Two Ball Meeting

## Question:

Ball A was dropped from a height of 40 feet. At the same time
Ball B was thrown upward from a height 5 feet above the ground.
The balls pass each other at a height of 20 feet. What was the
speed with which ball b was thrown upward.
## Answer:

Here are some facts we will need to use. In this problem we are
dealing with objects subject to gravity so we have a constant
acceleration(a) in the downward direction. Objects subject to
constant acceleration have a linear change in velocity.

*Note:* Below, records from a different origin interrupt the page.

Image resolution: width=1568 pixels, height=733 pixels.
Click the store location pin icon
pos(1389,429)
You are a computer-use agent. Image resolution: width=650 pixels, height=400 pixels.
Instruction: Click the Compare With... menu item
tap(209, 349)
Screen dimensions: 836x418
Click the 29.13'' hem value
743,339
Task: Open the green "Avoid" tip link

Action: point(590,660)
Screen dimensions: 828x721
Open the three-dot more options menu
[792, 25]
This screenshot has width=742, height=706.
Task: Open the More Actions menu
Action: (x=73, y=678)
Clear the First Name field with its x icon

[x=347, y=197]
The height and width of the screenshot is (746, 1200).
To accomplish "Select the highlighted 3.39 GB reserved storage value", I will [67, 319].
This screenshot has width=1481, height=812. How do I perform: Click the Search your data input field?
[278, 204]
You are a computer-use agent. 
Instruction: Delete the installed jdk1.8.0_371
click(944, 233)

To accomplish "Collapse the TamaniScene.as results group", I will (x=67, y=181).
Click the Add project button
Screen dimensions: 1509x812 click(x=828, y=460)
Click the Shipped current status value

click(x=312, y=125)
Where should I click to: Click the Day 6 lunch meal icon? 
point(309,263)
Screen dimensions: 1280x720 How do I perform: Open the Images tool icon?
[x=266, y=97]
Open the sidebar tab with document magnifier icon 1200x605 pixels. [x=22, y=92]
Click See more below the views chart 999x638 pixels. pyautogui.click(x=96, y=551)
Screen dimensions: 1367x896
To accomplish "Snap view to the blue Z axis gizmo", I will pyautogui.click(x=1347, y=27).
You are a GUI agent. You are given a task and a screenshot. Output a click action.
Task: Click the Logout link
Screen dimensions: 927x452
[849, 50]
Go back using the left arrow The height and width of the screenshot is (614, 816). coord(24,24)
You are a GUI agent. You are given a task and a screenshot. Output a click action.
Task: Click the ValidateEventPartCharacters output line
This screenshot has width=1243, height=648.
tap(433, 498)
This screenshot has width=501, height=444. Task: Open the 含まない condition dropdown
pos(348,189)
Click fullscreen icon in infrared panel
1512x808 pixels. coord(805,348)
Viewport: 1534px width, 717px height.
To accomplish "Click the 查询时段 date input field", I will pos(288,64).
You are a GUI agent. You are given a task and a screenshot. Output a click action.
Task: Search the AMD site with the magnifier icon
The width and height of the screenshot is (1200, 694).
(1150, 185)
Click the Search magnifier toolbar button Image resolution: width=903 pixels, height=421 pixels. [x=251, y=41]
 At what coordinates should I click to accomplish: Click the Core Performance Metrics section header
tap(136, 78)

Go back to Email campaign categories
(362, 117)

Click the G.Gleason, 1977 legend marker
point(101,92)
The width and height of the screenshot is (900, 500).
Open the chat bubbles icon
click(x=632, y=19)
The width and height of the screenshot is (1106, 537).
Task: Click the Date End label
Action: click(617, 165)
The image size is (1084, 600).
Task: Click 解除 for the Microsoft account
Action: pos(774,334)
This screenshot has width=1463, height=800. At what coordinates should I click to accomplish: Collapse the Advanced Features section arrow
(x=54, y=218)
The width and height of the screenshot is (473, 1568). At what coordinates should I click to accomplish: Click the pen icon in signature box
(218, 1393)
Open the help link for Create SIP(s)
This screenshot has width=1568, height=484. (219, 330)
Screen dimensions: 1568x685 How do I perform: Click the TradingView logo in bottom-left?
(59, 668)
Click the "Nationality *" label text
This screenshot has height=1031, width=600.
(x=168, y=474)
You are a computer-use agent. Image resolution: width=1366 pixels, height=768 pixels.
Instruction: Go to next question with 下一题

That
means that the average velocity may be applied to a whole event,
avoiding a lot of calculus. The average velocity over the time
interval (t2-t1) is (V2+V1)/2 so an object under constant
acceleration, between time 1 and time 2 will travel (V1+V2)/2*(t2-t1). The old "distance is
speed times time" thing. But V2 is
V1+a(t2-t1), so plugging that in to our expression for
distance traveled(d) we get
d=1/2*(V1+a*(t2-t1))*(t2-t1) or
d=1/2*a*(t2-t1)^{2}+V1*(t2-t1). If we take t1 to
be zero this cleans up to
d=1/2*a*t^{2}+V1*t. To calculate the position of
an object subject to constant acceleration, we need to add the
distance traveled to its initial position (x0) so x=1/2*a*t^{2}+v0*t+x0.
Now to the problem at hand. The meeting of the balls takes
place at the time ball A reaches the 20 foot altitude. Ball A
will take how long to fall twenty feet? x=1/2
at^{2} + 20 for a "released" ball where
the initial velocity is zero. At a=-32
f/s/s, 20=16t^{2}. t^{2}=20/16=1.25 s^{2}. t=1.12 seconds. Now how fast must I throw a
ball upward so that it reaches 20 feet in 1.12 seconds. Here
x=-16t^{2}+v0t+5. Plug in 1.12
seconds for t and solve for v0. I get
1.12v0=40 or v0=35.7 f/s.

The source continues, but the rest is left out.